Perhaps the technology that you are using is loaded with hundreds of foot-guns if you have to spend time on enforcing these patterns.
Rather than taking the logical focus on making money, it is wasting time on shuffling around code and being an architecture astronaut with the main focus on details rather than shipping.
One of the biggest errors one can make is still using Node.js and Javascript on the server in 2025.
JS on the backend was arguably an even bigger mistake when the JS ecosystem was less sophisticated. The levels of duct tape are dizzying. Although we might go back even further and ask if JS was also a mistake when it was added to the browser.
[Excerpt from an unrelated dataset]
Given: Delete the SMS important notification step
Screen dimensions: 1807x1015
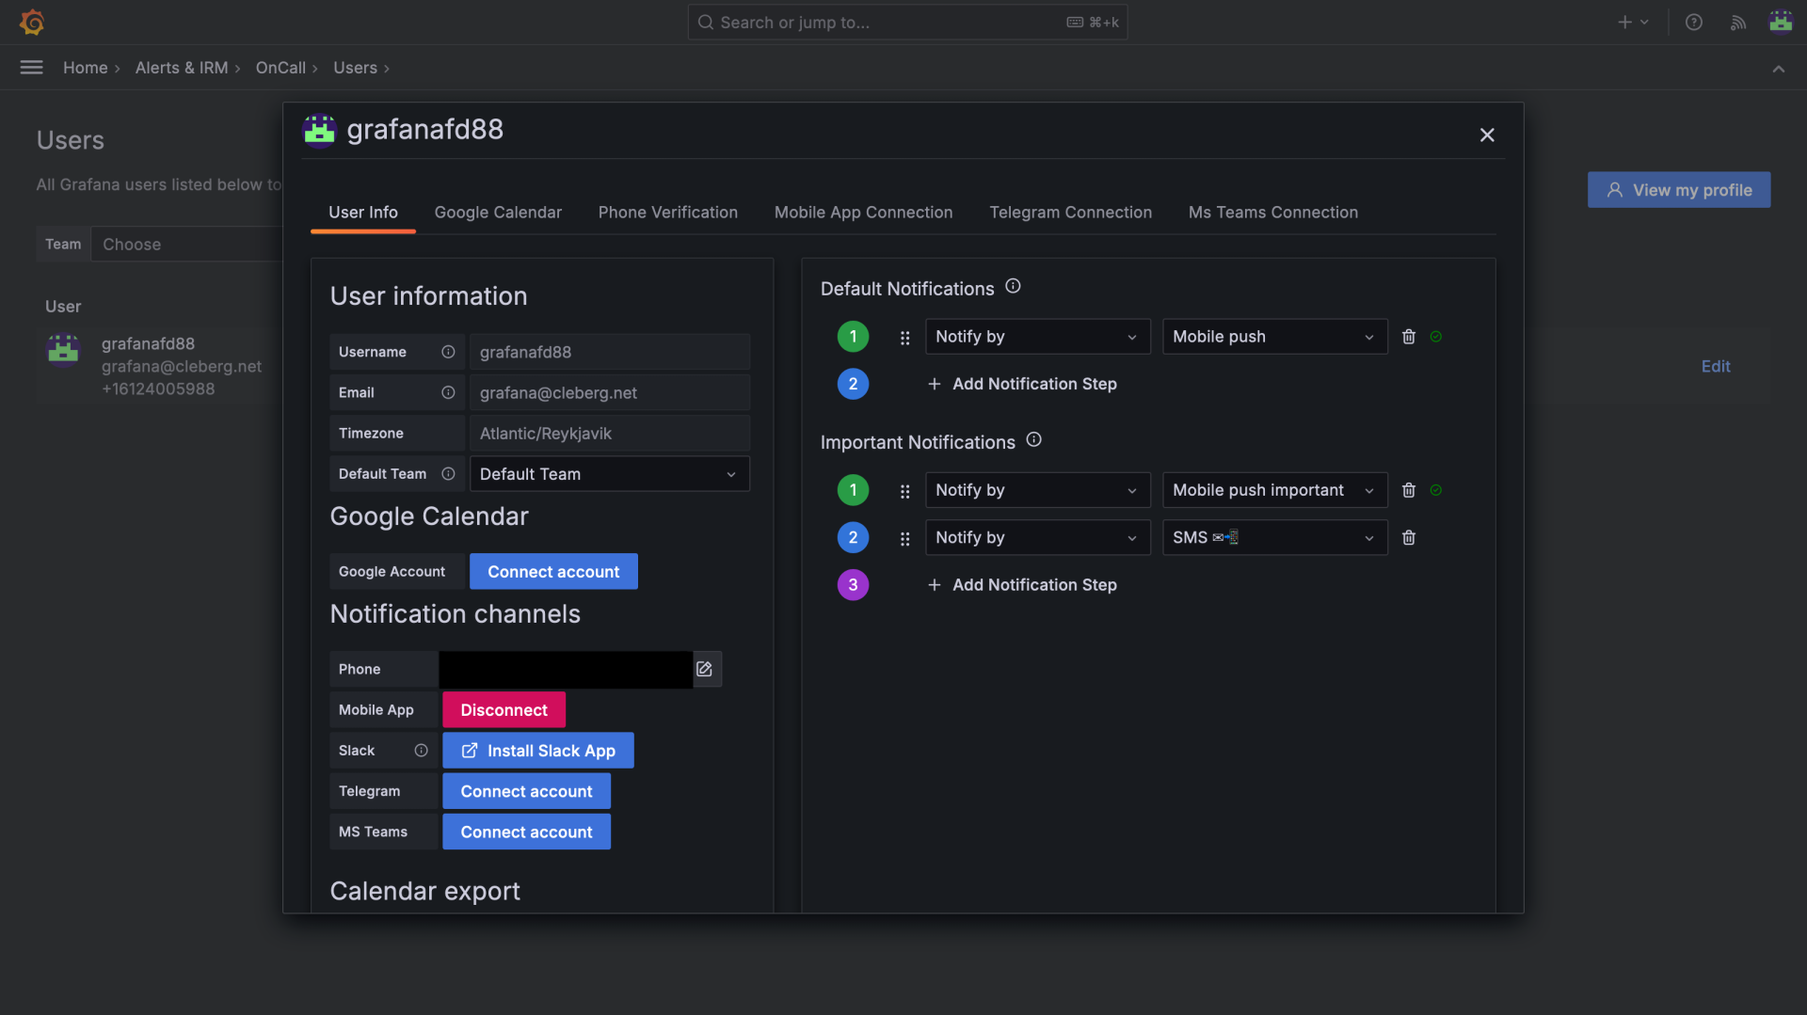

I often wonder about a what-if, alternate history scenario where Java had been rolled out to the browser in a more thoughtful way. Poor sandboxing, the Netscape plugin paradigm and perhaps Sun's licensing needs vs. Microsoft's practices ruined it.
> JS on the backend was arguably an even bigger mistake when the JS ecosystem was less sophisticated.
I see it being used since over 25 years for the Austrian national broadcaster. Based at least originally on rhino, so it's also mixed with the Java you love. Fail to see the big issue as it's working just fine for such a long time.
What the f are you even talking about. It literally lists features modern Node.js has, there’s nothing to enforce.
Read the comment again:
> Perhaps the technology that you are using is loaded with hundreds of foot-guns
"Modern features" in Node.js means nothing given the entire ecosystem and its language is extremely easy to shoot yourself in the foot.